Ann Pennington (Wilmington, 23 dicembre 1893New York, 4 novembre 1971) è stata una ballerina e attrice statunitense.

Fu una diva delle scene musicali degli anni dieci e venti del Novecento, protagonista delle Follies di Ziegfeld e degli Scandals di White. Diventò famosa come Shake and Quiver Dancer (Ballerina agita e fremi), nota per le sue variazioni apportate al black bottom - il ballo all'epoca primo rivale del charleston - e come ballerina di tip tap. Acquistò fama anche come attrice di cinema.

Dai lunghi capelli rossi, molto graziosa e piccola di statura, venne soprannominata Tiny.

Biografia[modifica | modifica wikitesto]

Nata nel Delaware nel 1893[1], nel 1900 andò a vivere nel New Jersey, dove si trasferì a Camden con la famiglia. Suo padre lavorava per la casa discografica Victor. I Pennington erano quacqueri e Ann ebbe un'unica sorella, Nellie.

Cominciò a studiare danza nella scuola di ballo del professor Wroe e il suo debutto a Broadway fu nello spettacolo Wroe's Buds. Ann aspirava a diventare attrice di teatro, ma la sua minuscola statura (era alta 1,51) e la sua predisposizione per la danza cospirarono nel farle cambiare strada.

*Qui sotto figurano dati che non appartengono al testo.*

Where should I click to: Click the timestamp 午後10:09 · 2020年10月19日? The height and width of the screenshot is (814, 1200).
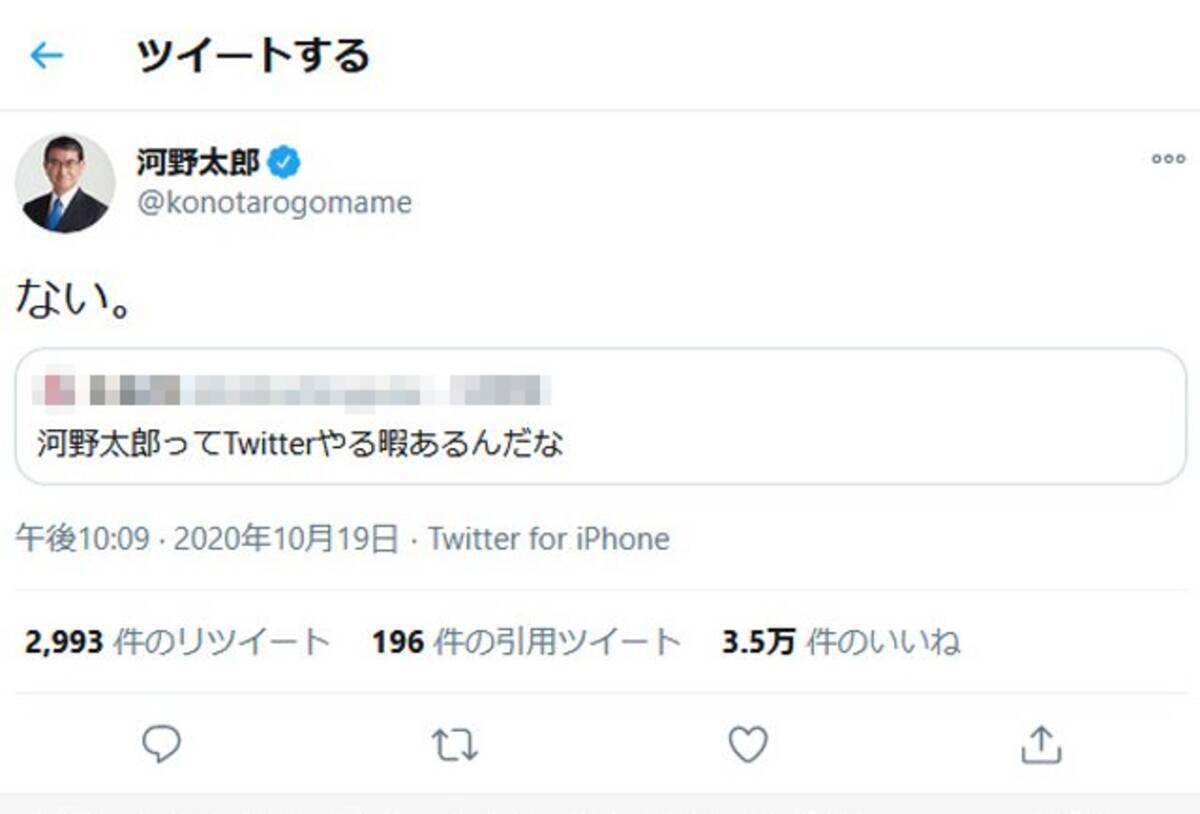click(206, 540)
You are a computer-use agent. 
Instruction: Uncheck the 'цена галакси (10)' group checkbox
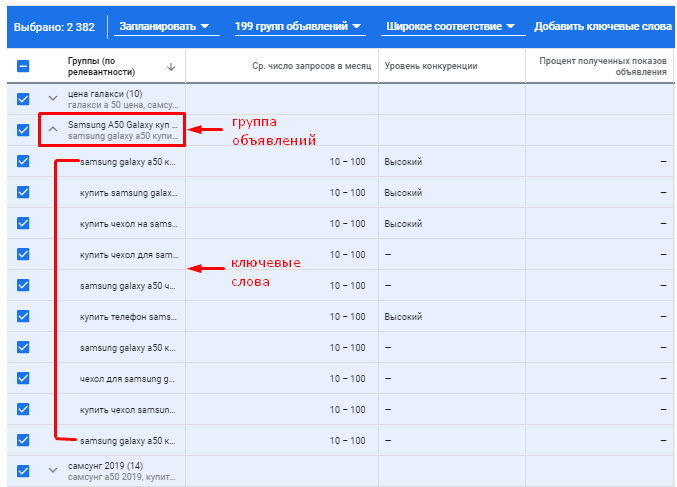pyautogui.click(x=23, y=99)
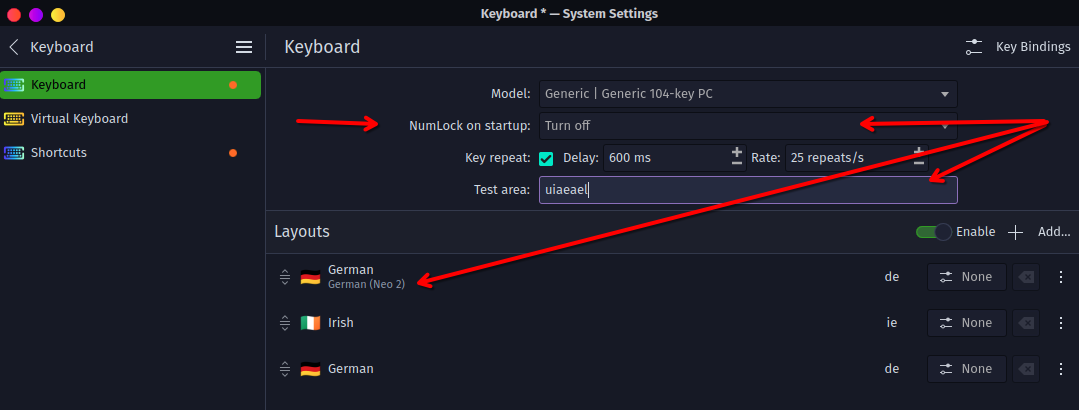Click the German Neo 2 flag icon

coord(310,277)
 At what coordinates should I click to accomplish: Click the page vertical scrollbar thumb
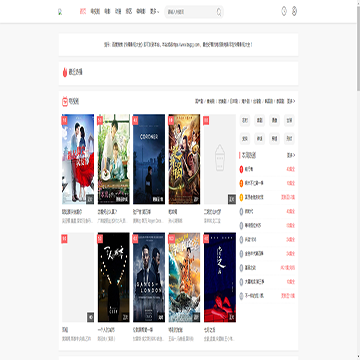point(358,47)
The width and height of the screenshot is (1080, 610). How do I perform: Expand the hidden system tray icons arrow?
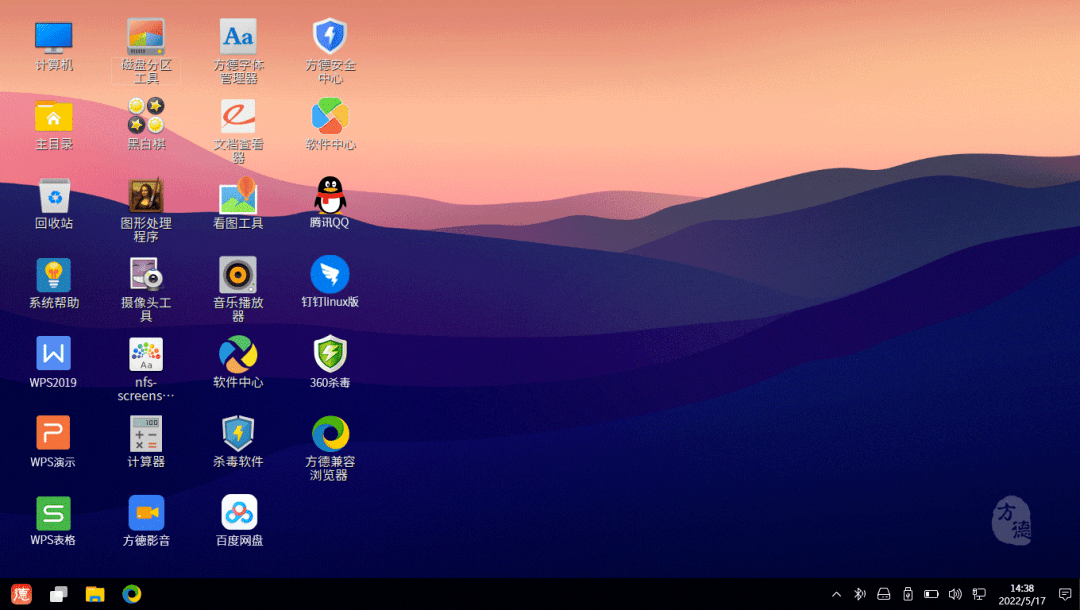836,594
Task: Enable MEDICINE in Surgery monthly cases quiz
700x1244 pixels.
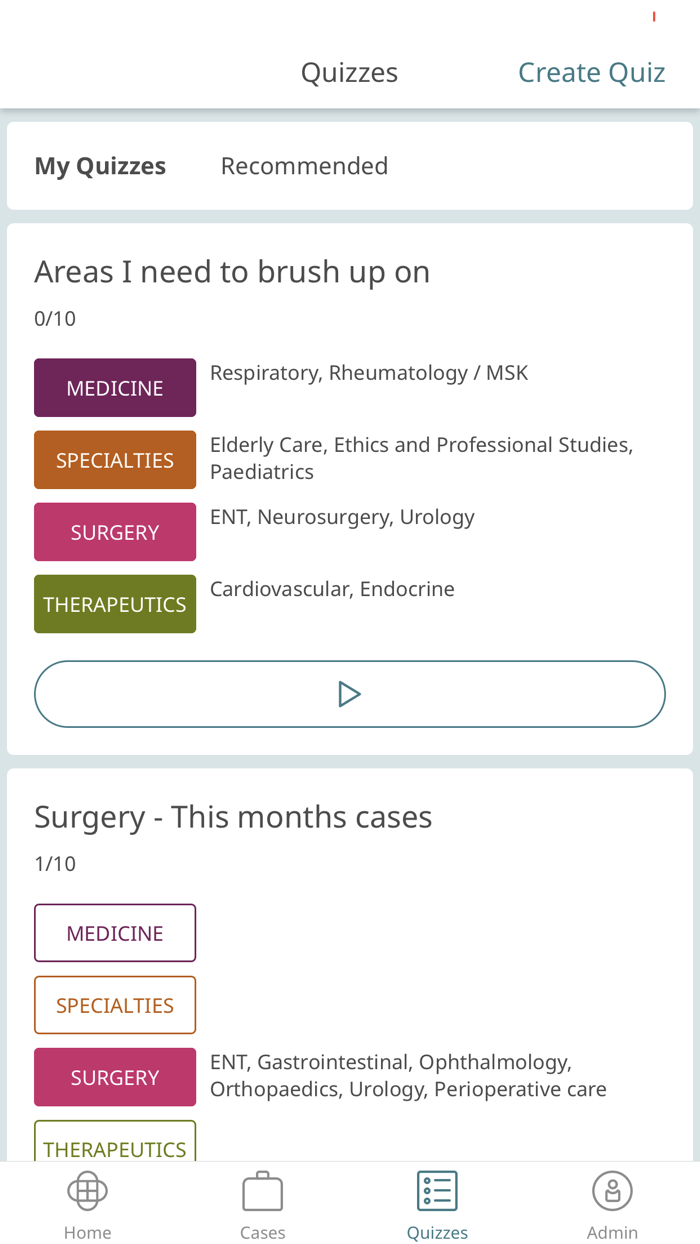Action: pos(115,932)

Cartolina pubblicitaria del 1917

Debuttò a Broadway entrando a far parte nel 1911 del corpo di ballo dello spettacolo The Red Widow, che aveva come protagonista Raymond Hitchcock. Partecipò alla prima rivista di Ziegfeld nel 1913: rapidamente, divenne una delle maggiori attrazioni degli spettacoli del celebre impresario. Data la sua piccola statura, i colleghi e gli amici le diedero il nome di Penny. Negli anni in cui lavorò per Ziegfeld, apparve sul palcoscenico accanto a Bert Williams, Eddie Cantor, Will Rogers, Fanny Brice (che diventò una sua amica intima), Marilyn Miller e W. C. Fields.

Passò poi a lavorare anche per il maggior rivale di Ziegfeld, George White, nei suoi "Scandals", ritornando ancora alle "Follies" negli anni seguenti. All'epoca, guadagnava mille dollari la settimana ben prima del 1920. Frequentatrice della vita notturna di Harlem negli anni del suo massimo splendore, visse sotto stretta sorveglianza di sua madre fino alla fine degli anni venti. Spiritosa e molto naturale, Ann Pennington era ritenuta, fuori del palcoscenico, una persona timida e poco estroversa, restìa a parlare della sua vita privata di quand'era giovane, prima del suo ingresso nel mondo dello spettacolo.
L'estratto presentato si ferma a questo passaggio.